Tropical forests play an essential role in global biodiversity conservation and climate change mitigation. Besides, 1.2–1.5 billion people rely directly on them either because they live in there, or they make their living on tropical forest-based activities. Thus, tropical forest conservation is imperative. Nonetheless, they are exposed to substantial land-use pressures. Over half of the world’s tropical forests are secondary forests recovering from disturbances such as logging, cultivation, ranching, or wildfires. Also, large-scale natural disturbances, such as droughts, affect both old-growth forests and secondary forests. Droughts are becoming more intense and frequent in the Tropics. Worryingly, our understanding of drought effects on tropical forests is limited and almost non-existent for secondary forests. Hence, the current research project focuses on the drought resilience of tropical forests, which is the ability of such forests to withstand and recover from droughts.

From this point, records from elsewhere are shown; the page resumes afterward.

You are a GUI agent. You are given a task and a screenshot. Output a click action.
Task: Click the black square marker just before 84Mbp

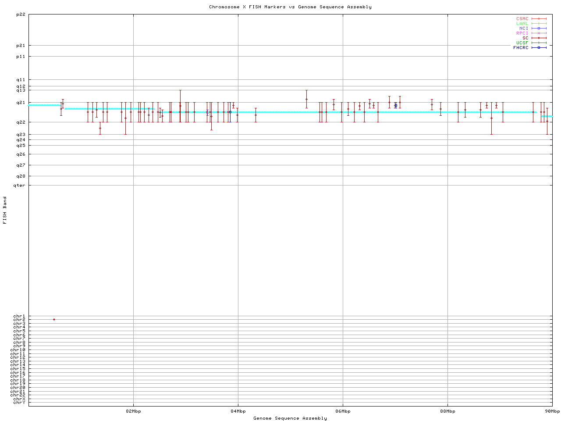pos(230,112)
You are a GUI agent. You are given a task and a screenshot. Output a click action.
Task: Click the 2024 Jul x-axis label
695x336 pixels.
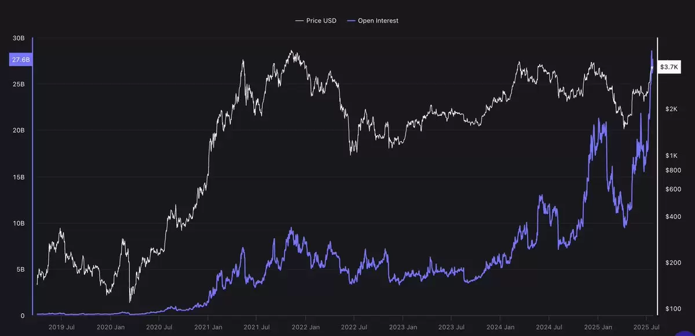pyautogui.click(x=548, y=327)
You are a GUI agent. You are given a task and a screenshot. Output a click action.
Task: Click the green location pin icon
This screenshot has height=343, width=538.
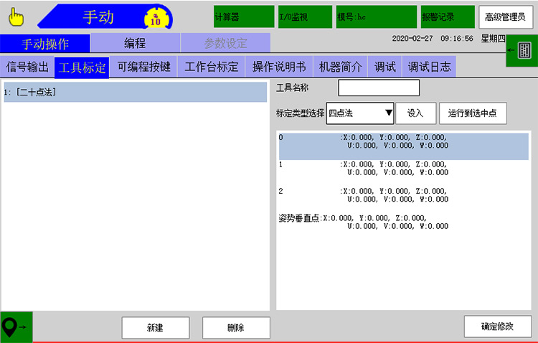(x=16, y=326)
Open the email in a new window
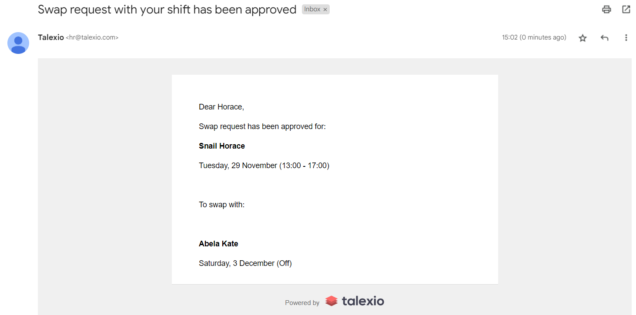 pyautogui.click(x=626, y=9)
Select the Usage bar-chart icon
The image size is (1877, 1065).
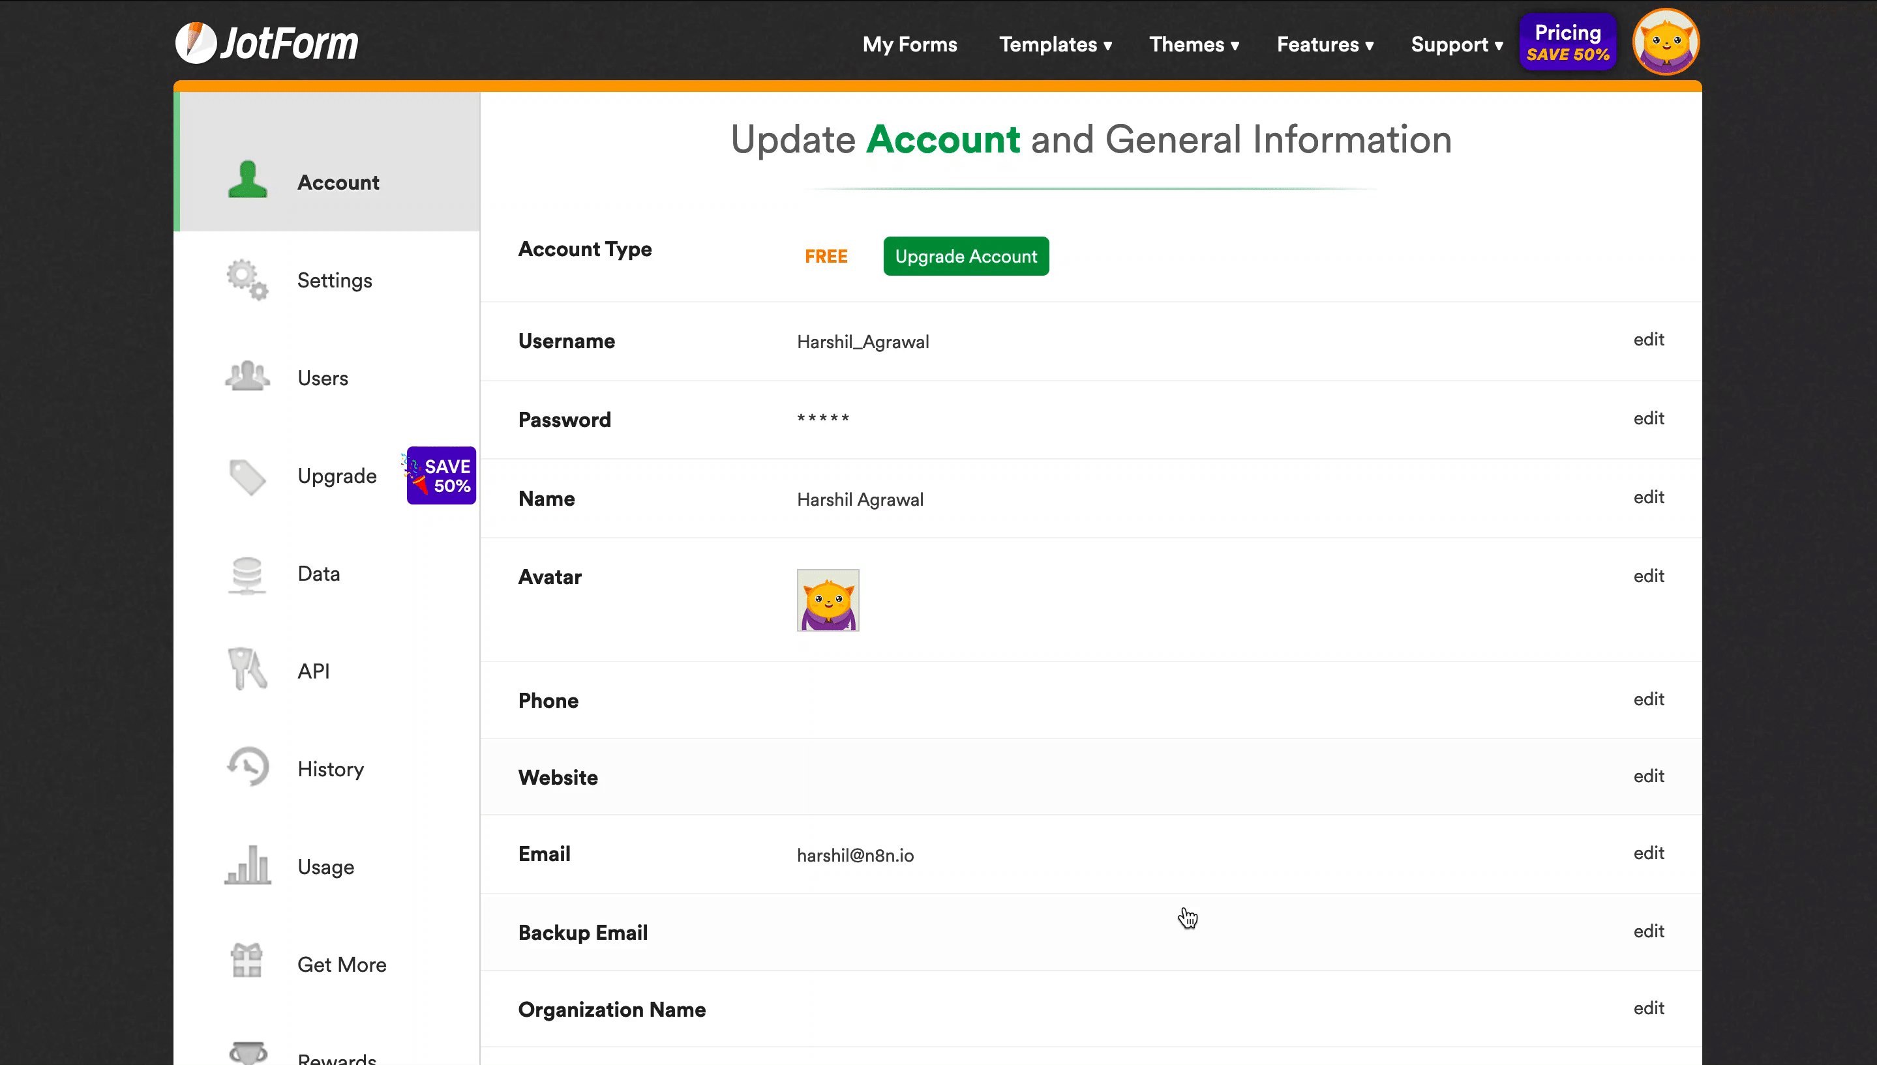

Tropical forests cover 17 million km² wolrdwide and grow in environmentally very different areas. The most significant contrast they are subject to are rainfall regimes, as they lead to (at least) two strikingly different biomes: dry and wet tropical forests. These forests not only differ in their appearance but also in their structure, biodiversity, and ecosystem functioning (SBEF). On a smaller scale, disturbance regimes generate differences between forest stands. Even within an environmentally-homogeneous area, land use (for instance, for cattle ranching or cultivation) generates a mosaic of forest patches that also strikingly differ in their SBEF. Thus, climate and disturbance generate a gradient of conditions that drive the SBEF of tropical forests. SBEF seems to determine how forests cope with droughts. Therefore, drought resilience is likely to differ within this so-called climate-successional gradient.

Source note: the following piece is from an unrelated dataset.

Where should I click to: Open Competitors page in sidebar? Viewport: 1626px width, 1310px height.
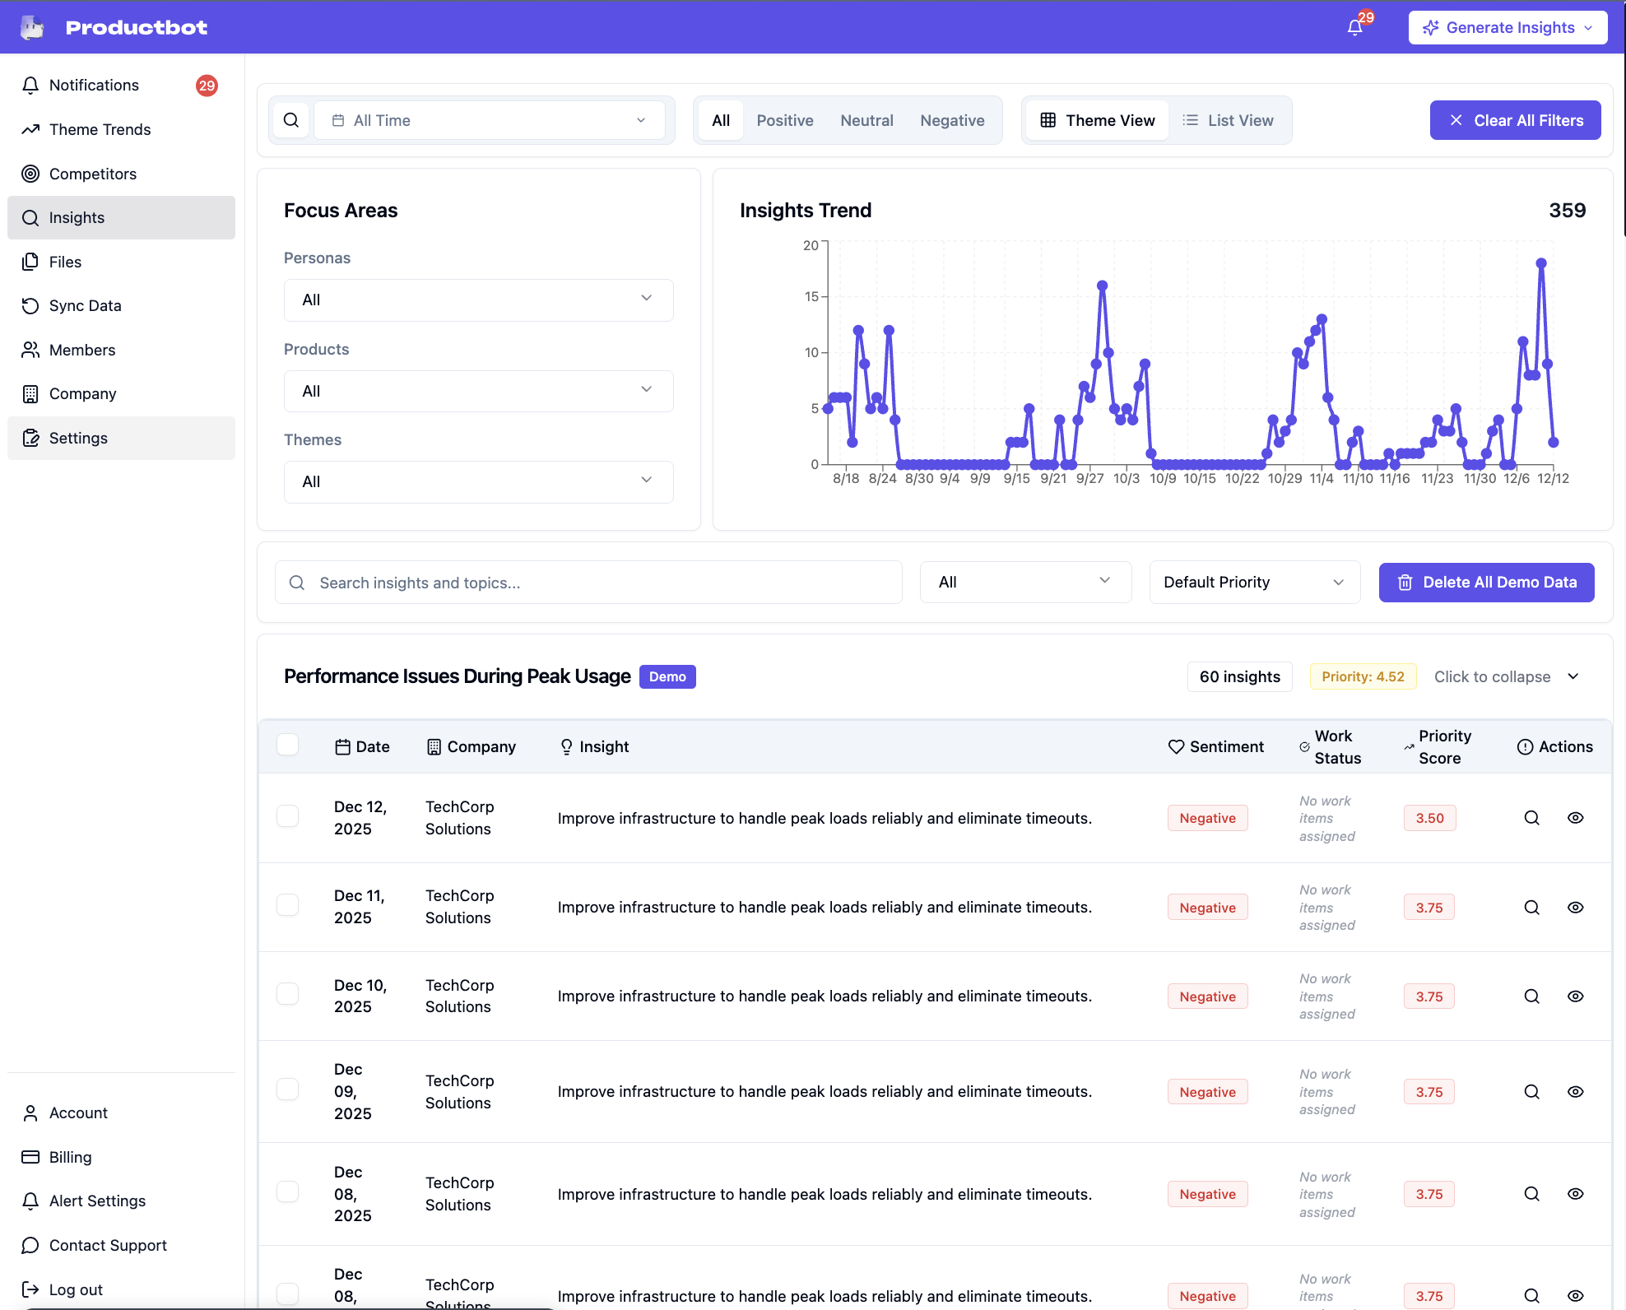tap(92, 174)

In order to gain a general vision of how SBEF relates to drought resilience, it is mandatory to study drought resilience in as many climatic-successional conditions as possible. This project will take advantage of two of the most extensive datasets of dry and wet tropical forest dynamics available up to date (dry: Nizanda; wet: Chajul; both in southern Mexico). This information will allow us to determine what a drought is for each of these systems, how forests do when they face drought, and what are the mechanisms involved in drought-coping strategies. The project will look into the last 20 years of forest dynamics and will provide insight into how forests will behave in the coming years in the face of a changing environment.